WITH Ireland constantly in the news just now over Brexit, we look back on affectionate Diary stories about the island where the folk are kind, colourful and often lyrical. A reader in a Dublin sandwich shop once heard the assistant behind the counter ask the elderly gentleman in front if he wanted feta cheese on his salad. "Ah, no thanks," he told her. "Feta cheese is a young man's game."

Something smells

IRELAND is of course a great destination for weekend breaks. Two Scottish chaps were seen in the swish Dublin department store Brown Thomas buying gifts for their partners back home. The girl at the perfume counter must have been used to this as she asked: "So? Have you been good or bold this weekend?" "Good," muttered the two Scots lads.

But swiping their credit cards she persisted: "Given how much you spent, my money's on bold."

That's the ticket

TALKING of transport, one-time Irish government minister Dinny McGinley, invited to a St Patrick's Day charity ball in Glasgow, told us that many years ago as a student he secured a summer job as a clippie on Glasgow's trolley buses. Years later Ireland's infamous Taoiseach, Charles Haughey, boasted about being the first politician to introduce free travel on buses. Dinny interrupted him and said: "I think you'll find I introduced free travel on Glasgow's trolley buses whenever I heard a Donegal accent."

Wait a Mo

IT'S just over 20 years since the Good Friday Agreement, which brought peace to Northern Ireland. was signed. The late Mo Mowlam was Northern Ireland Secretary at the time, and we remember Mo at a book event in Glasgow telling us that she called her personal protection officers in Ireland "Shirleys''. She went on to explain: "'Whenever I suggested going anywhere remotely dodgy, they would always say to me 'Shirley not, minister'.''

Going Dutch

MANY Irish surnames are of course prevalent in Scotland. Reader John Mulholland once told us: "Years ago I had to endure one of those leaving speeches from the boss as I had been promoted and was transferring to another office. 'Many of you will think that John's surname originated from Ireland,' he said. 'However, you are wrong: it is Dutch. I did some research into the name and I found that it means hard-working, diligent and conscientious. As for his forename, remarkably, I found that it translates as 'Isnae'."

Chipped in

WE mentioned trips to Ireland, and recall the Glasgow businessmen on a golfing jolly to the exclusive K Club golf club in County Kildare, Ireland, where they noticed that Holywood screen legend Clint Eastwood was also in the club's bar. After a few drinks one of the Glasgow chaps thought it would be a good idea to go over to Clint, and using Clint's classic Dirty Harry line, asked: "Clint, could you make my day?" Clint replied: "No. But you could sure make my day by shutting up."
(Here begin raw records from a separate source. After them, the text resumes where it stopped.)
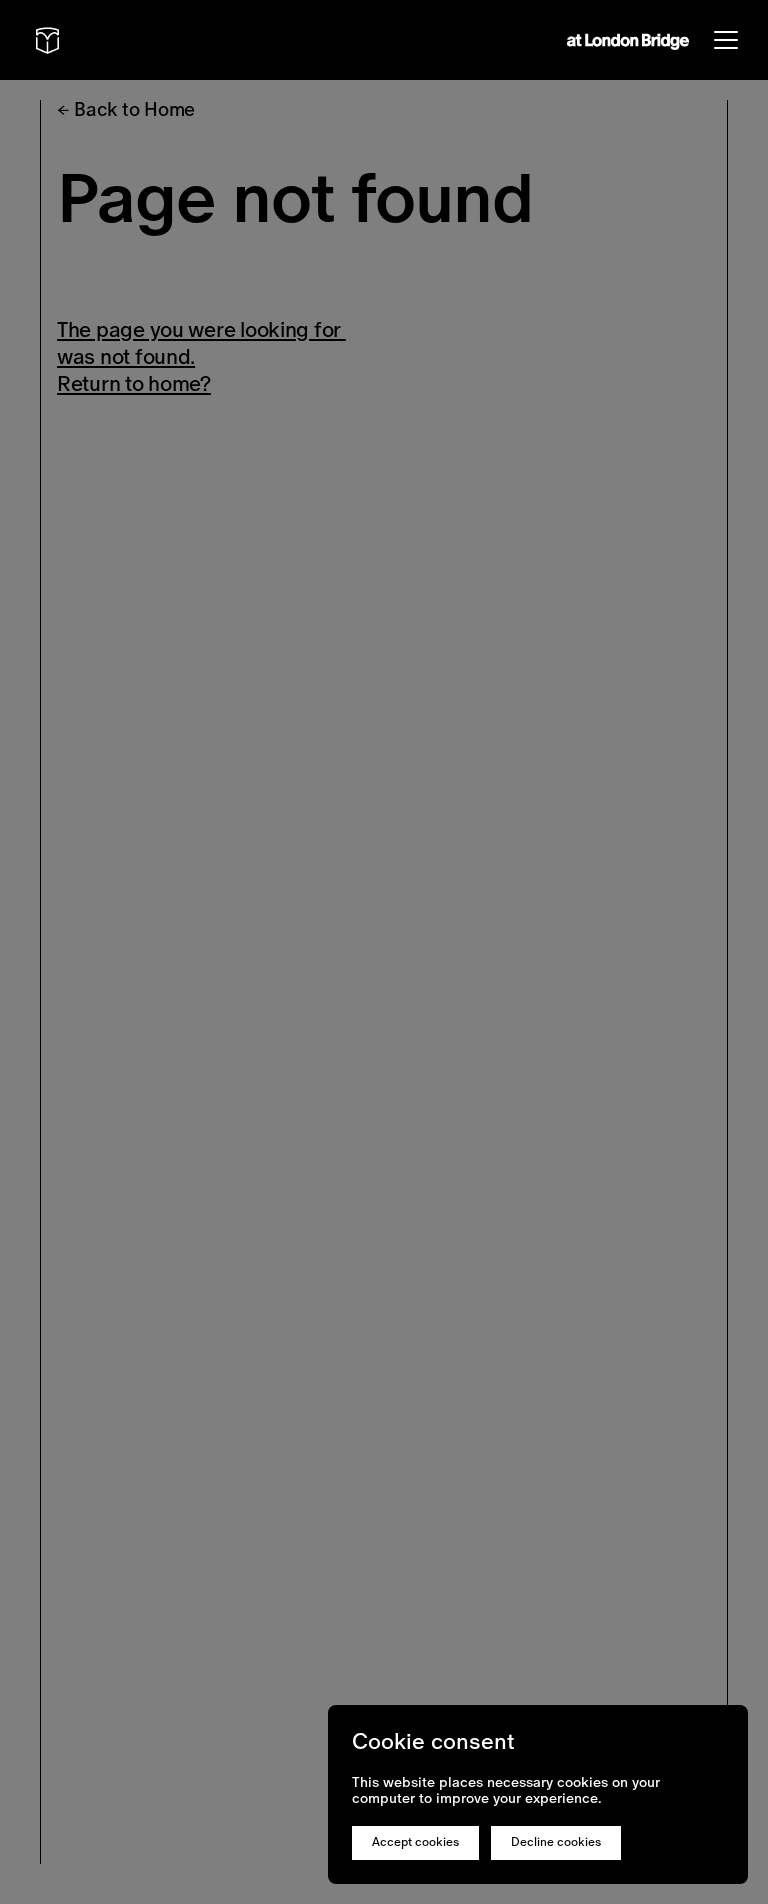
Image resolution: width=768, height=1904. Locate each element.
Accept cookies (415, 1842)
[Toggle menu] (726, 40)
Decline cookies (556, 1842)
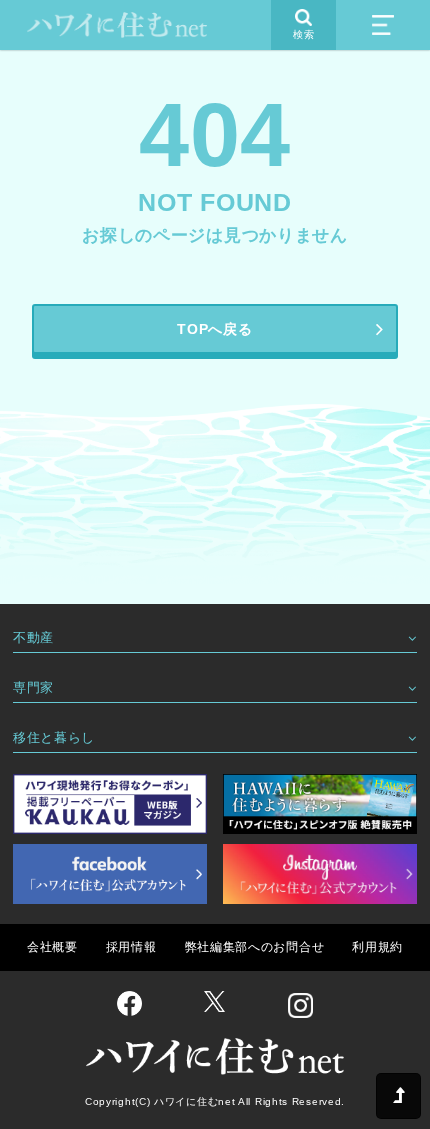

A DAFT yarn to end with as a reader told us of the auld fella outside a pub in rural Ireland holding a stick with a string on it over a large puddle outside the pub's door. A visiting tourist asked what he was doing, and when the auld yin said "fishing" the tourist took pity on him and invited him inside for a whiskey. He couldn't stop himself from asking the old man: "How many have you caught?" "You're the eighth," he replied.